Exercise details: Only the lines from the one containing "Expand the Options dropdown in results header" through the end of the entries are to be copied, exactly and without pictures, please.

---*---

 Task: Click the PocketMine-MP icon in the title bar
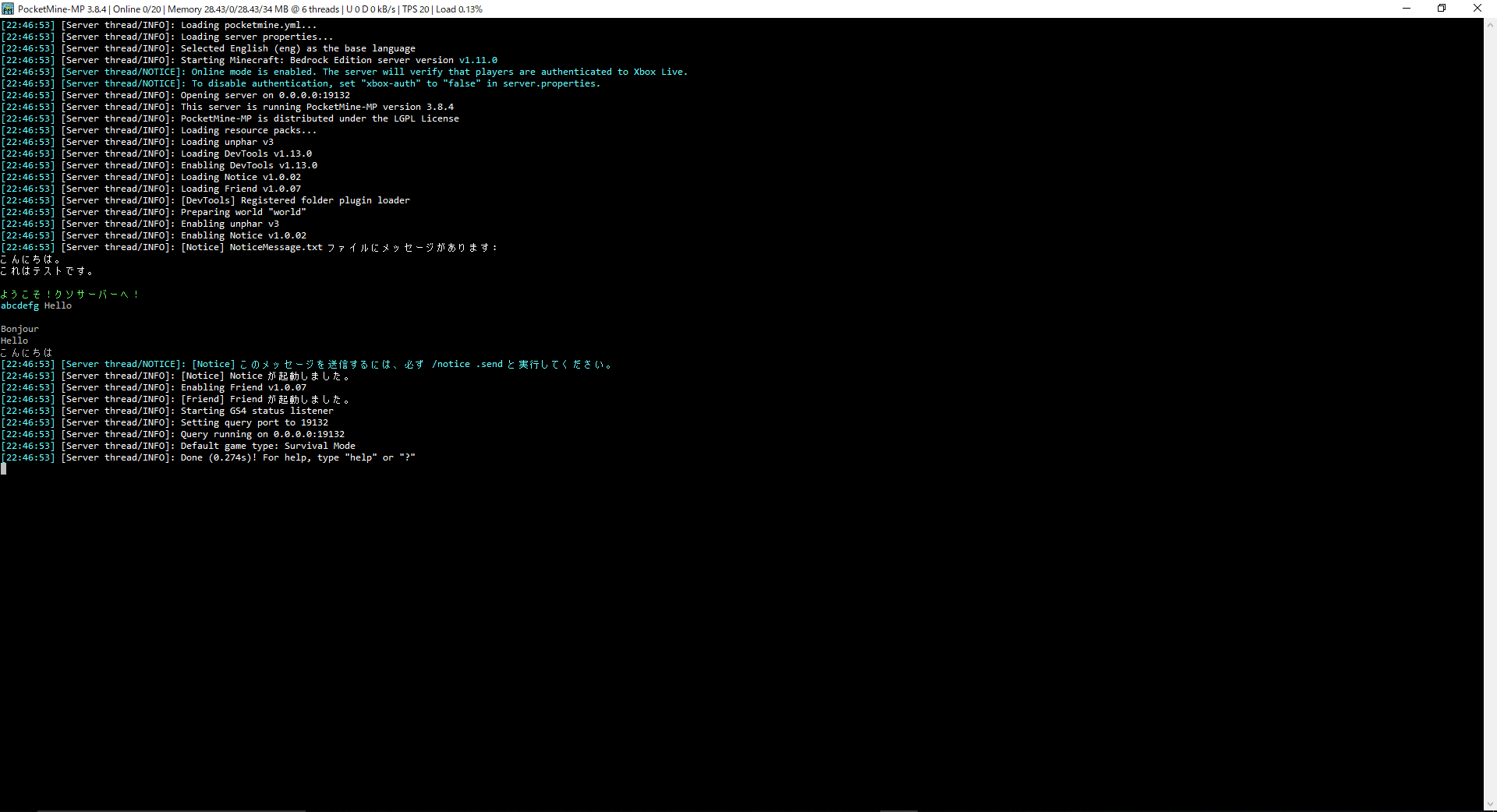coord(8,9)
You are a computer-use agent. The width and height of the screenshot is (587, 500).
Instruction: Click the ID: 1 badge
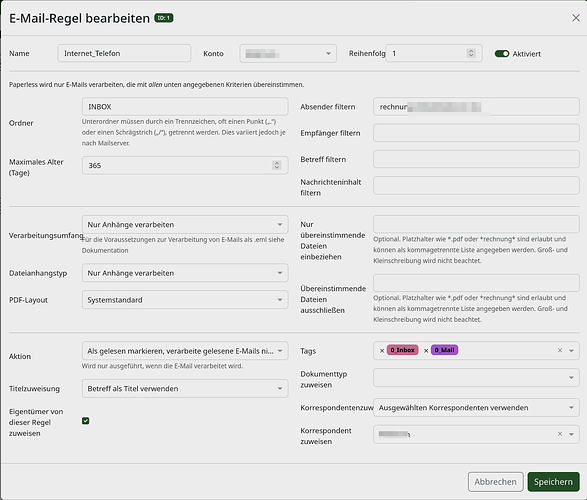(x=164, y=18)
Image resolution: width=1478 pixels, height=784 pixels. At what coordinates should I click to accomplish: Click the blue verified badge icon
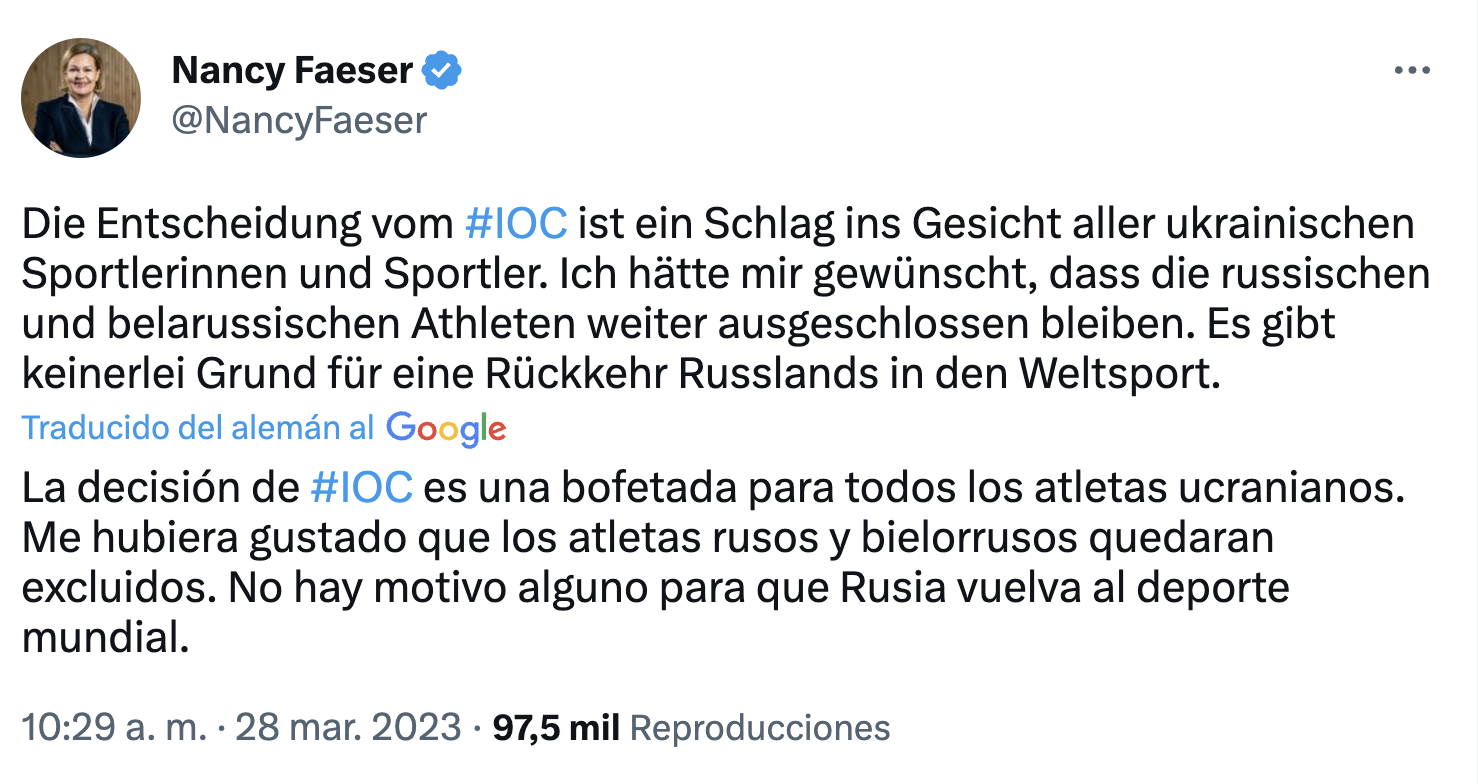coord(443,71)
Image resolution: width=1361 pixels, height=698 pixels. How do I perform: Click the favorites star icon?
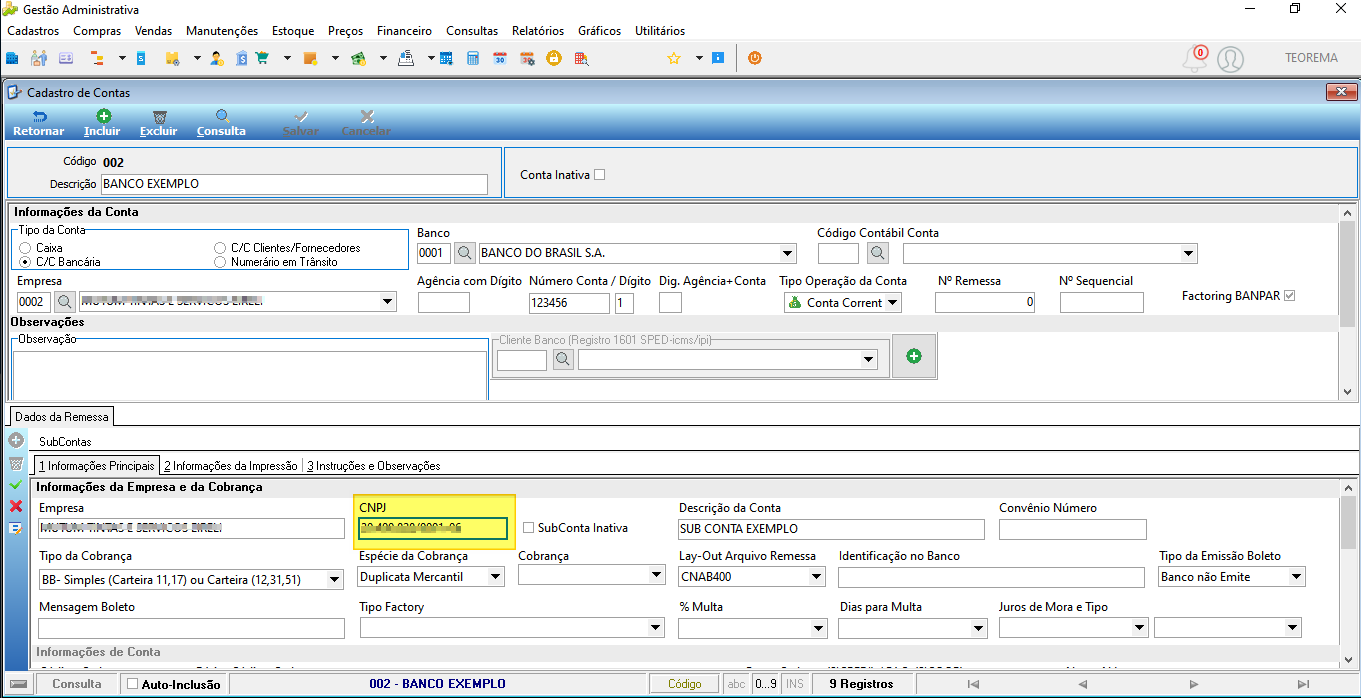(674, 58)
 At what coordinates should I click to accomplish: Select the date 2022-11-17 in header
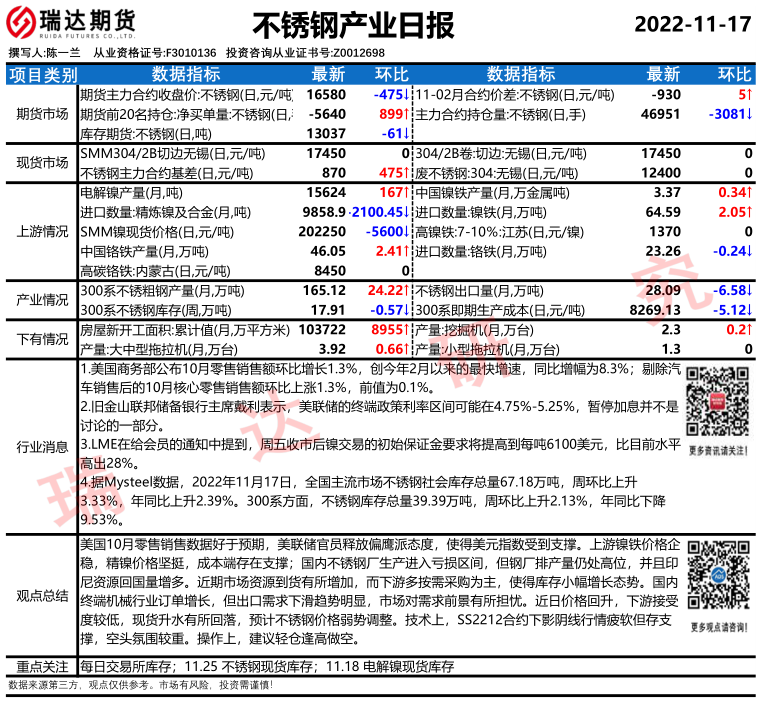(x=690, y=24)
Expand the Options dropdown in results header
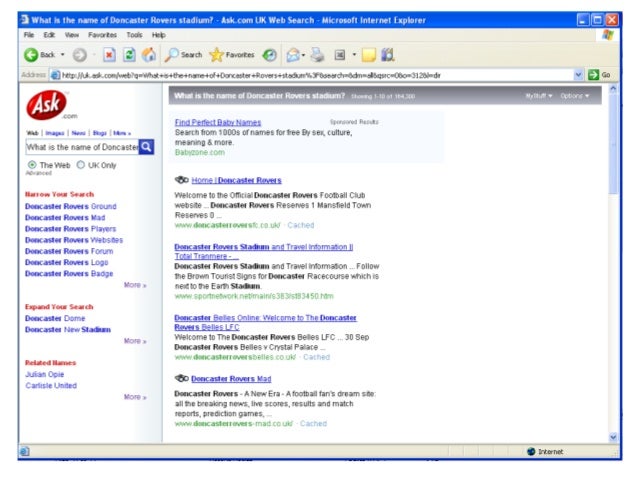 click(574, 96)
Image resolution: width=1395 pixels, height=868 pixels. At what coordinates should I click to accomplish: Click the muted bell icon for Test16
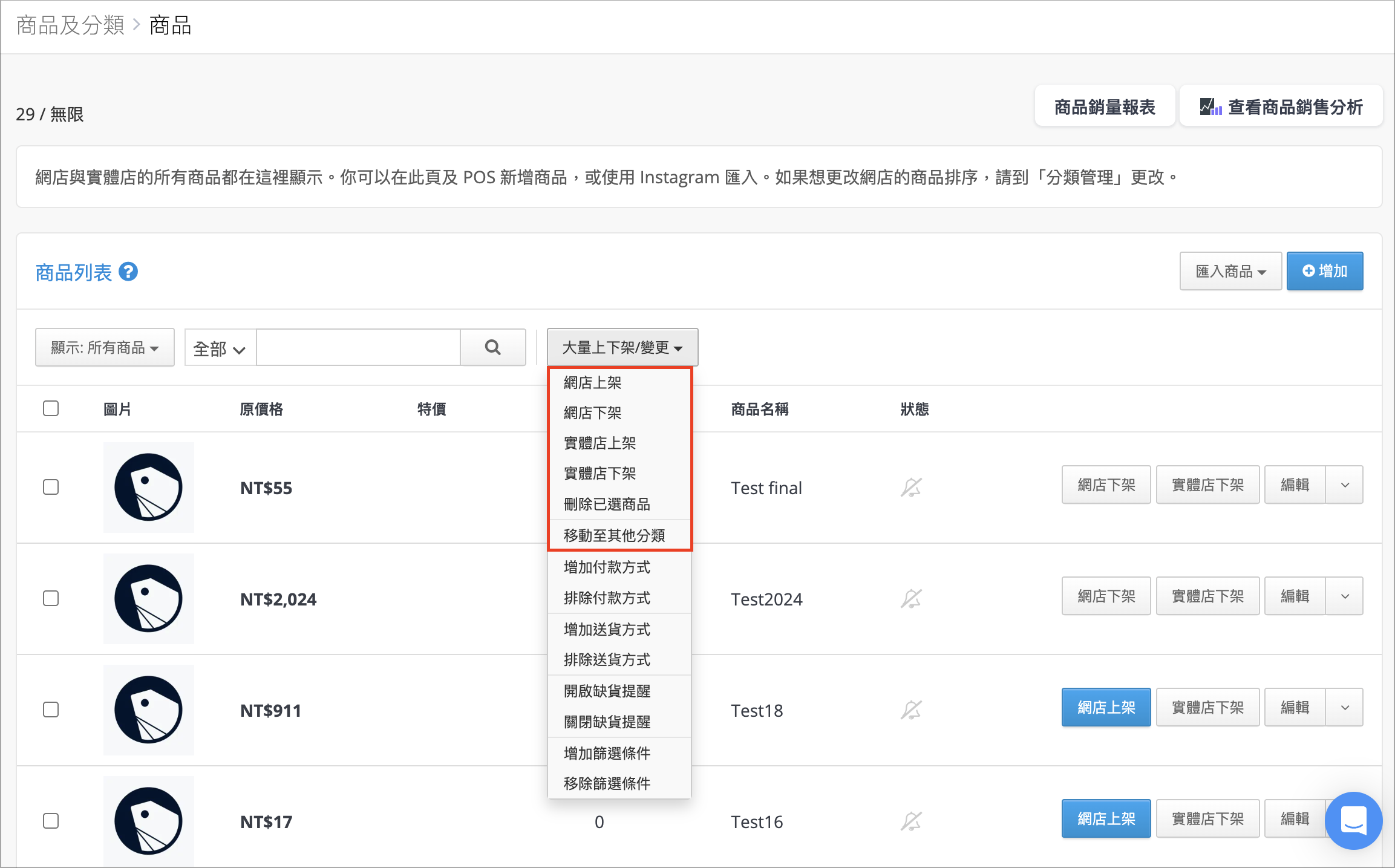point(911,821)
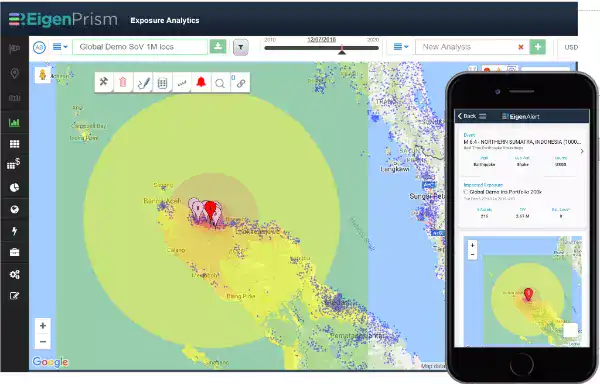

---*---

Response:
Expand the Options dropdown in results header
 click(574, 96)
Image resolution: width=1395 pixels, height=868 pixels. At what coordinates should I click to accomplish: Click the muted bell icon for Test16
point(911,821)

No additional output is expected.